A World of Space, featuring Kandyce Goodliff
Space exploration is a cooperative venture across humanity, and Kandyce Goodliff has been helping to foster that cooperation.
Goodliff, an engineer with the Space Mission Analysis Branch at NASA’s Langley Research Center, has been a part of the International Space Exploration Coordination Group (ISECG) for over a decade and has led its International Architectures Working Group (IAWG) since 2018. Through this forum, twenty six space agencies and organizations around the world “think about future exploration, and how we as a world plan to explore together”. The IAWG is the technical arm for putting together plans and strategies to enable the participating agencies to coordinate the systems and missions that could support multi-national participation in human space exploration.
Goodliff combines her expertise in campaign analysis with leadership experience across human spaceflight to support the development of the group’s Global Exploration Roadmap. The most recent version of the Roadmap, published in 2018, captures an international vision for space exploration extending to the Moon, asteroids, Mars, and beyond. Goodliff led the development of a lunar surface exploration campaign that could address ISECG’s lunar surface exploration objectives, recently published in a GER Supplement in August 2020. This Supplement reflects the growing interest across the world to accelerate lunar exploration plans, including NASA’ s Artemis program.
“ISECG is an awesome group to work with and it’s amazing to see what we have been able to accomplish by working together.”
A decade earlier, Goodliff first became involved with ISECG through her work on the Constellation program. Starting with a sensitivity analysis on the availability of small cargo landers to the lunar campaign she began coordinating with the European Space Agency and the Japanese Aerospace Exploration Agency. From there, she used her capabilities to afford the other partner space agencies opportunities to participate alongside to meet NASA’s objectives, as these other agencies were looking to NASA for direction.
Working with these international partners has given Goodliff an appreciation for both the commonalities and differences in how space agencies operate. While all the participating agencies share a desire to expand humanity’s exploration of space, they do it under different circumstances. NASA, she observes, has a bigger budget for space exploration than other agencies, but also lives in a world where that budget’s priorities can shift every four to eight years. Many of the other agencies have more stable priorities. All participants, however, share a desire to find ways to meaningfully contribute.
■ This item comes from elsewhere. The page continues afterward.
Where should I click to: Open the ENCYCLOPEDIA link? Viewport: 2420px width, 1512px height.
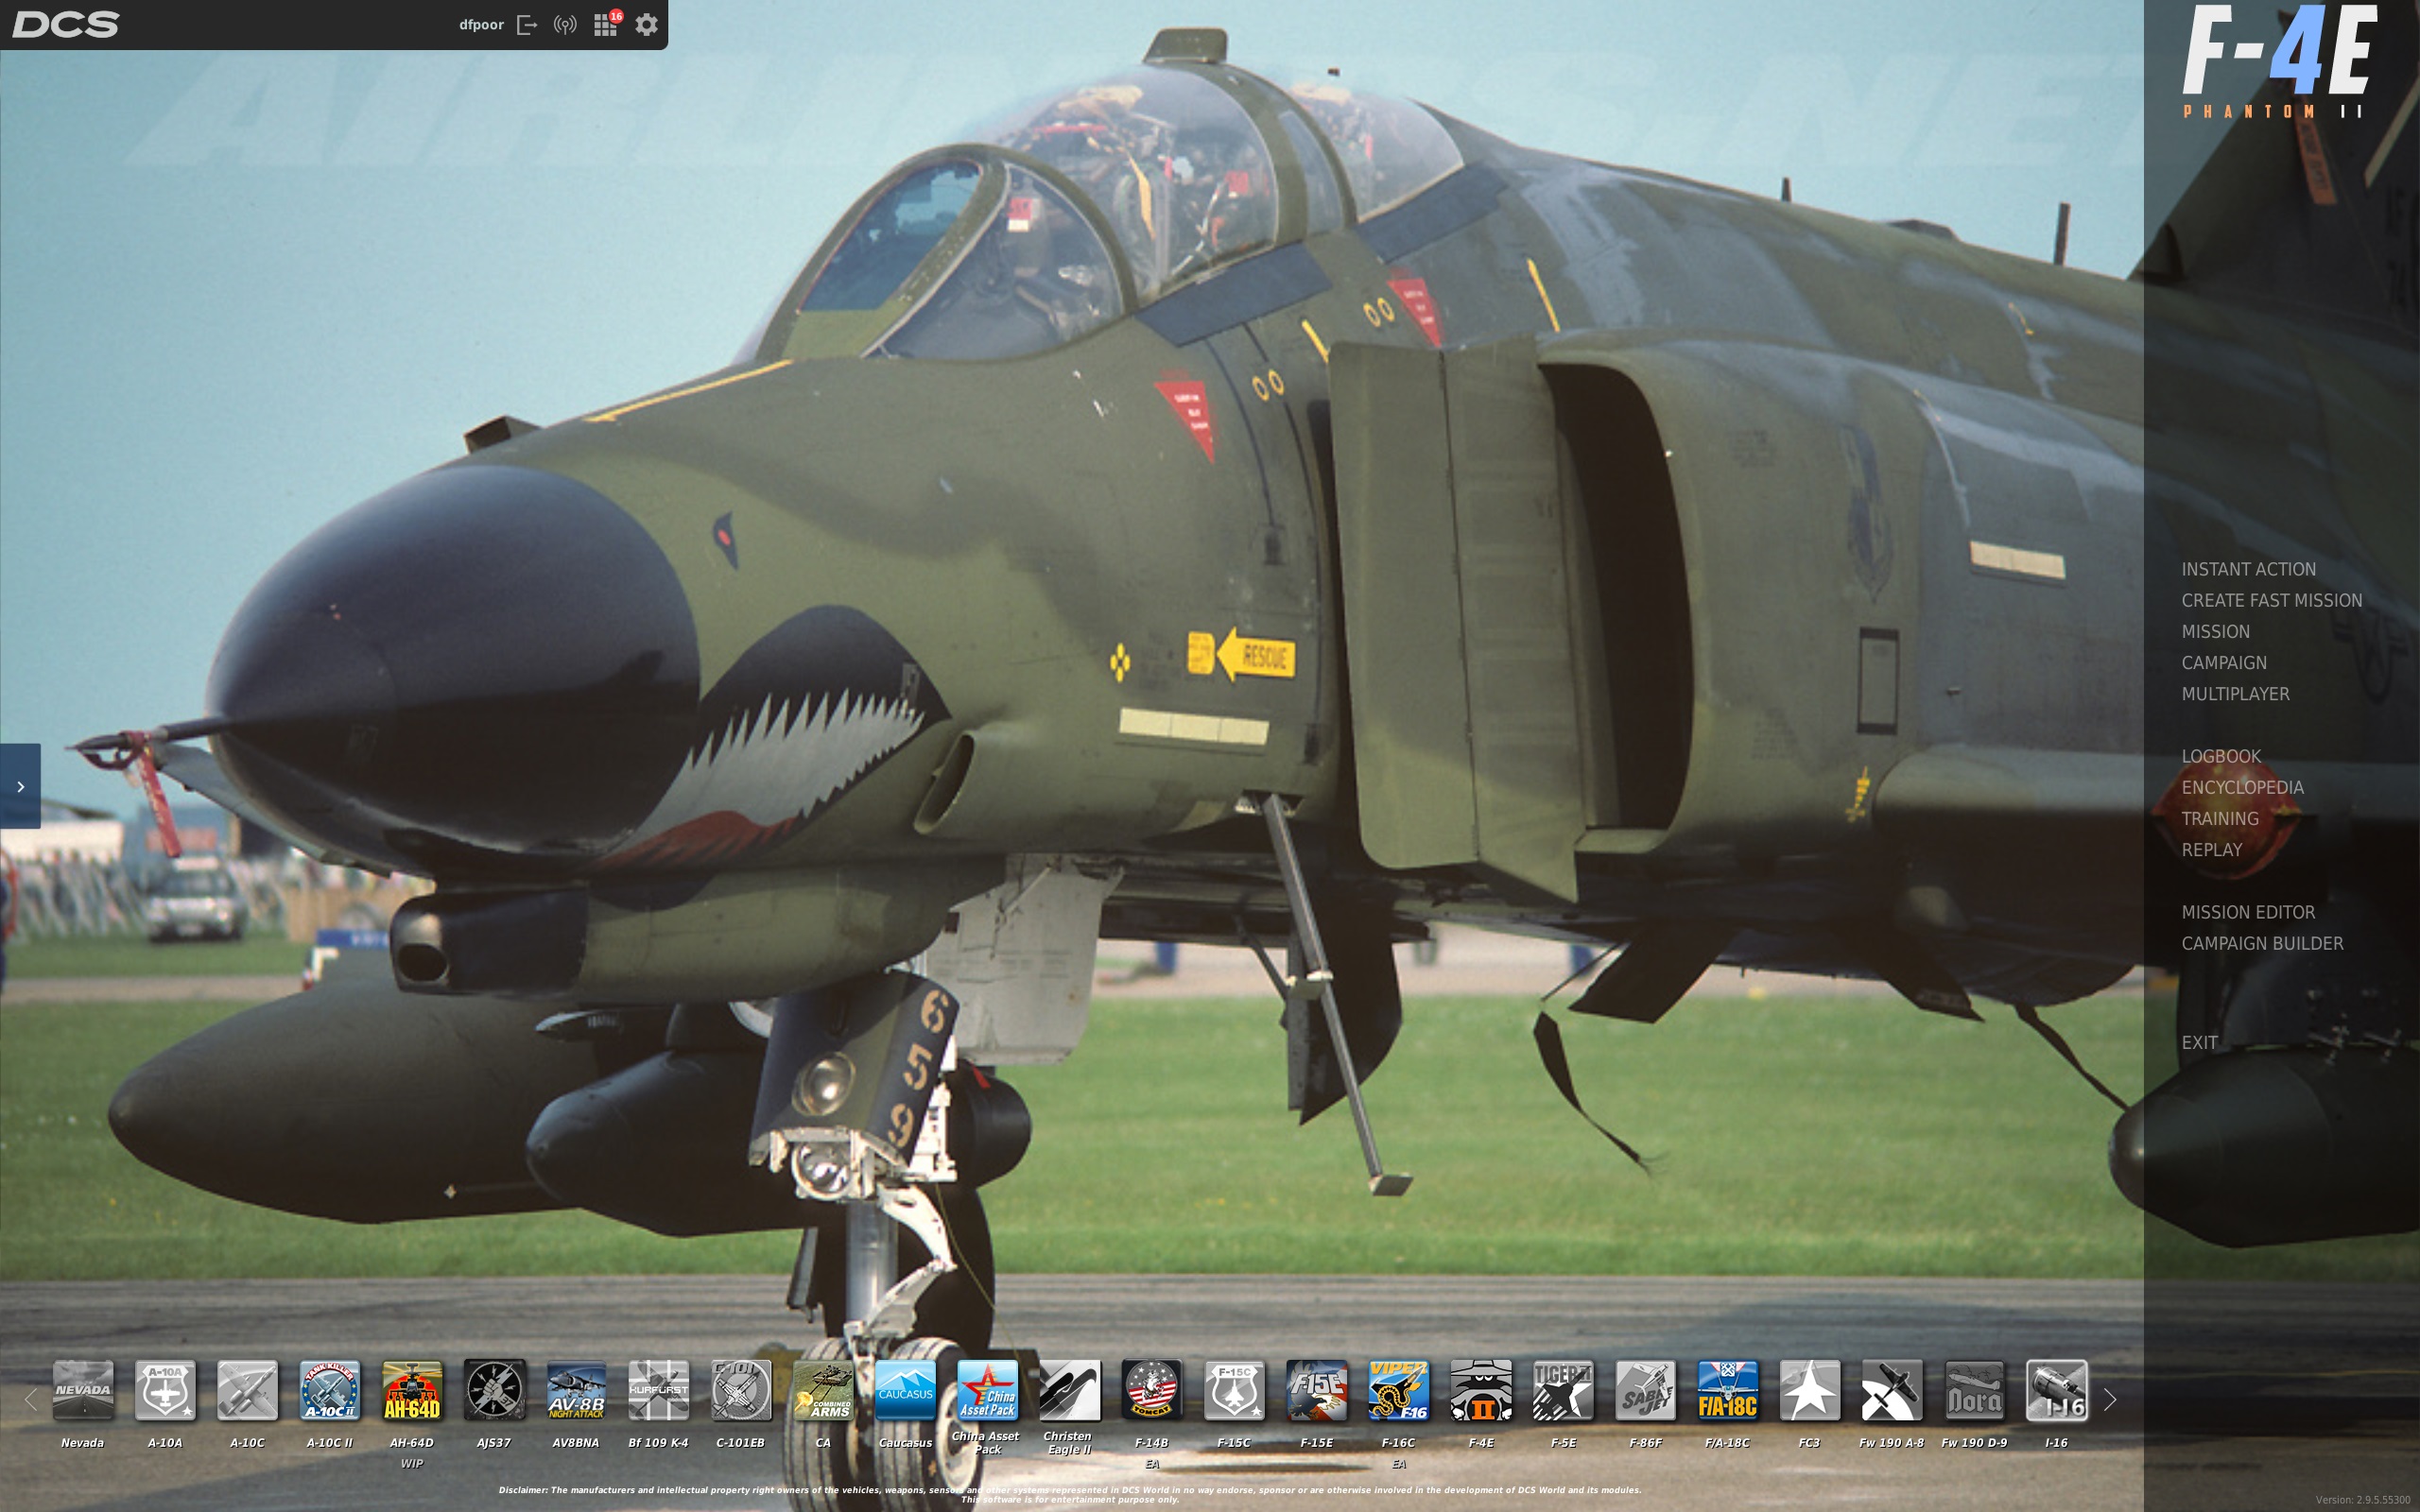(x=2242, y=788)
Goodliff’s involvement with space exploration began while she was working on her master’s degree when she had an opportunity to work with members of the Space Mission Analysis Branch as part of a spacecraft design course. As she finished her master’s, she joined the branch as a contractor, working on software development to support systems analysis and assess potential science missions. By the time she became a civil servant, she had begun to build her expertise in campaign analysis, which has served both NASA’s human exploration ventures and ISECG’s strategic planning.
For Goodliff, the benefit of working with the international partners is more than just the technical coordination. “It’s an awesome group of people to work with” she says, even as they face the challenges of a pandemic that have eliminated opportunities for face-to-face meetings. With support from senior NASA leadership and Goodliff to help steer architectural planning, the group continues to coordinate on a vision of humanity working together to push beyond Earth and reach for the stars.